> [Textauszug]:
——————————

Rheinische Post Duesseldorf Meerbusch

Mord vor schöner Kulisse

Der neue Fall von „Kommissar Dupin“ist schön anzusehen, aber behäbig inszeniert.

- VON MARTN SCHWICKERT

Wird es zu Hause zu langweilig, begibt sich das deutsche Fernsehen gerne an die maritimen Außengrenz­en Europas. Hier eine Pilcher-Verfilmung an der malerische­n Küste Cornwalls, dort ein „Kroatien-Krimi“an der blauen Adria. Oder eben mit „Kommissar Dupin“in die atlantisch­e Frische der Bretagne.

——————————

> [Deine Aufgabe]:
Warum reist das deutsche Fernsehen laut dem Textauszug oben gern an die Küsten am Rand Europas? Antworte in einem Satz.

> [Die Daten]:
——————————

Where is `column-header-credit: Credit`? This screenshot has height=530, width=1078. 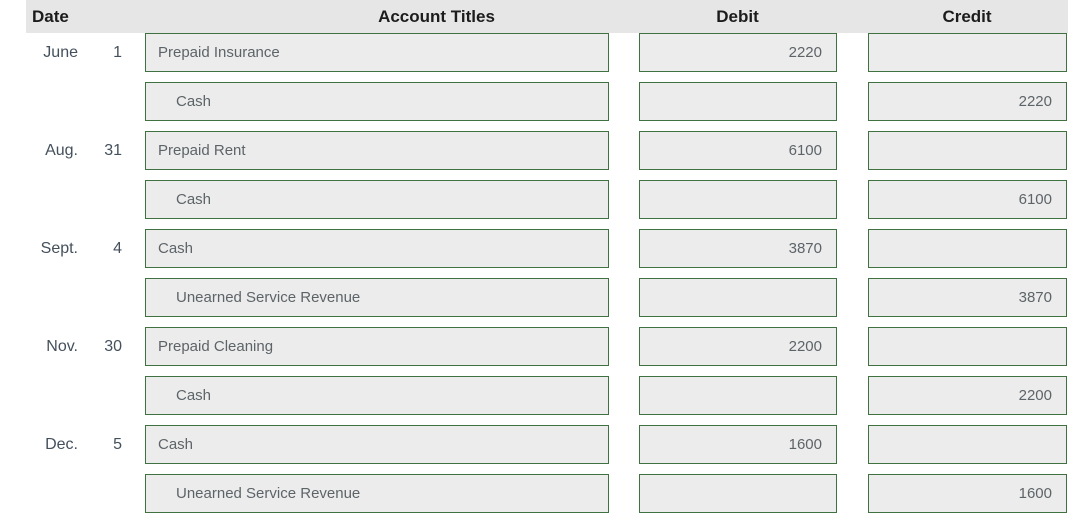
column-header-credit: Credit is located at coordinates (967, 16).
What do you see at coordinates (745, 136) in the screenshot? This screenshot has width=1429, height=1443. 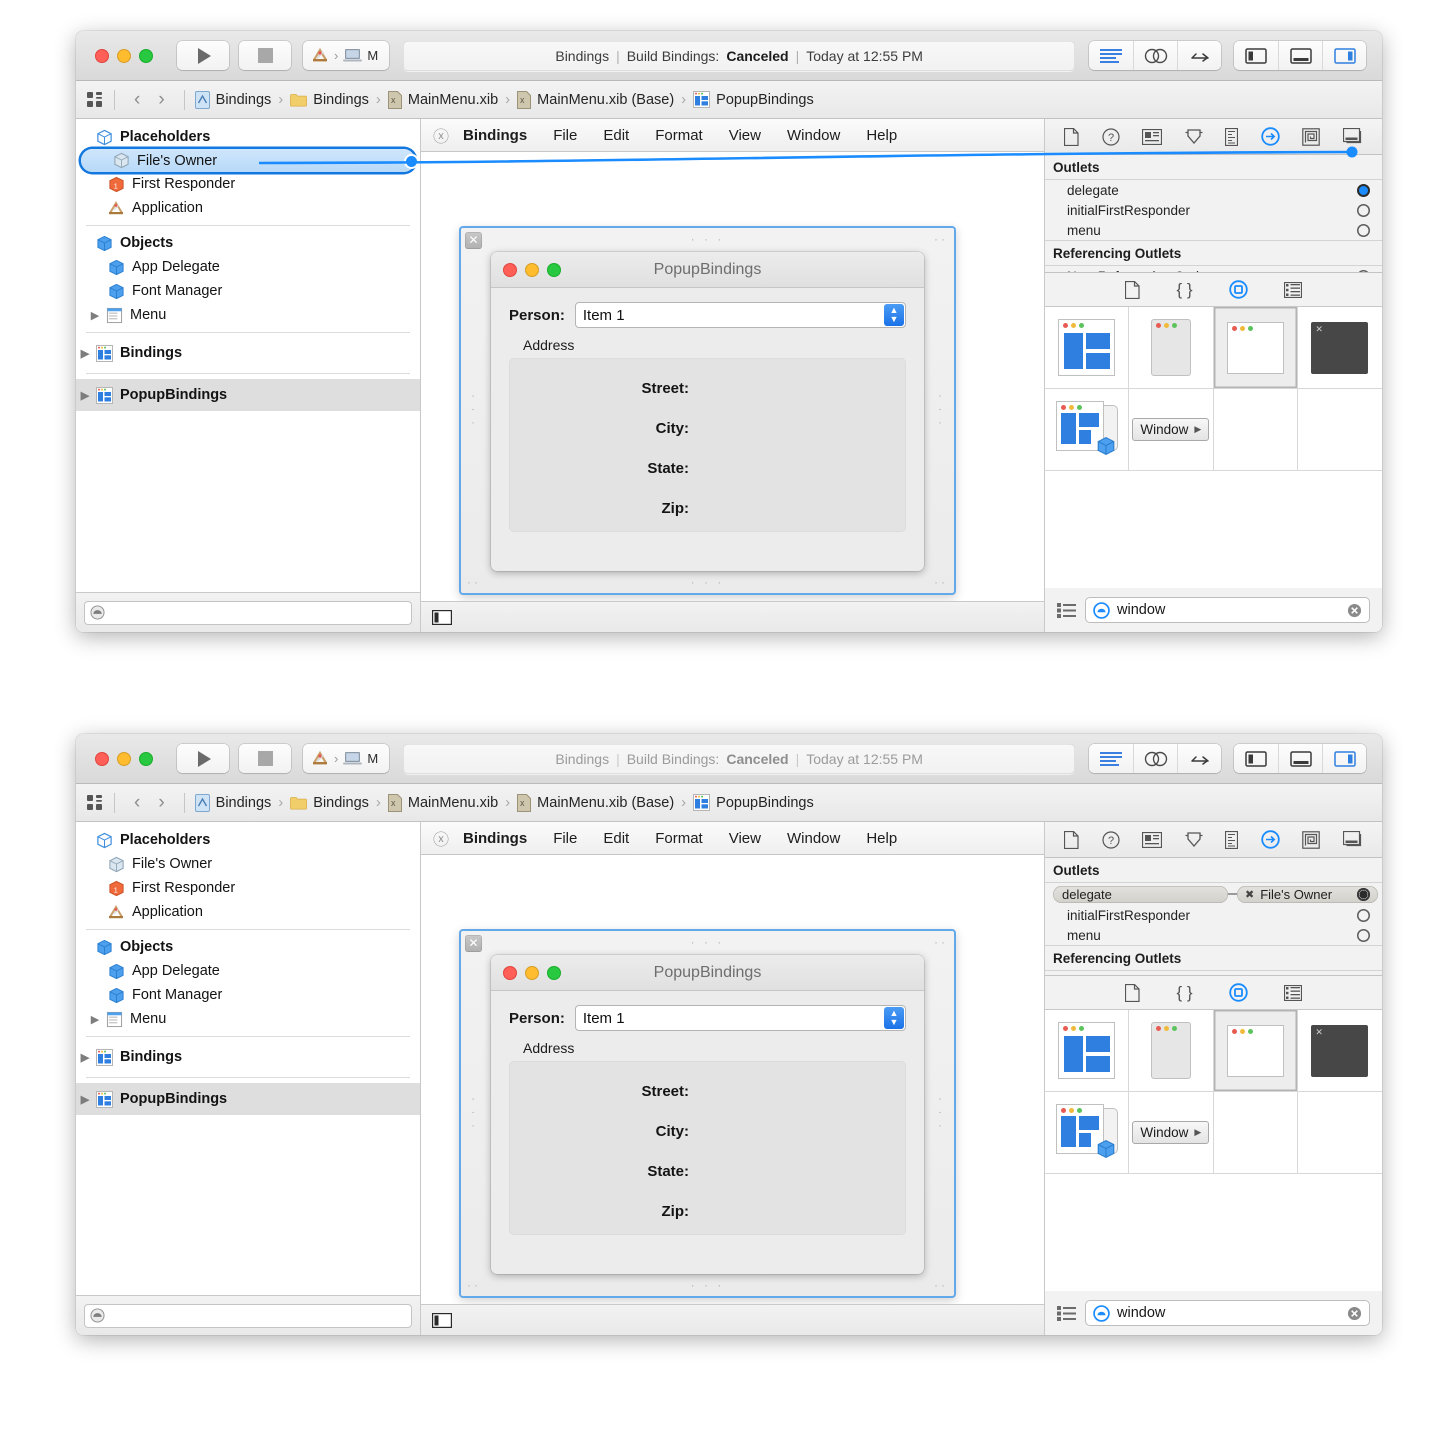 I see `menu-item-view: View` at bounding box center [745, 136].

——————————

> [Deine Antwort]:
Das deutsche Fernsehen reist gern an die Küsten am Rand Europas, weil es ihm zu Hause zu langweilig wird.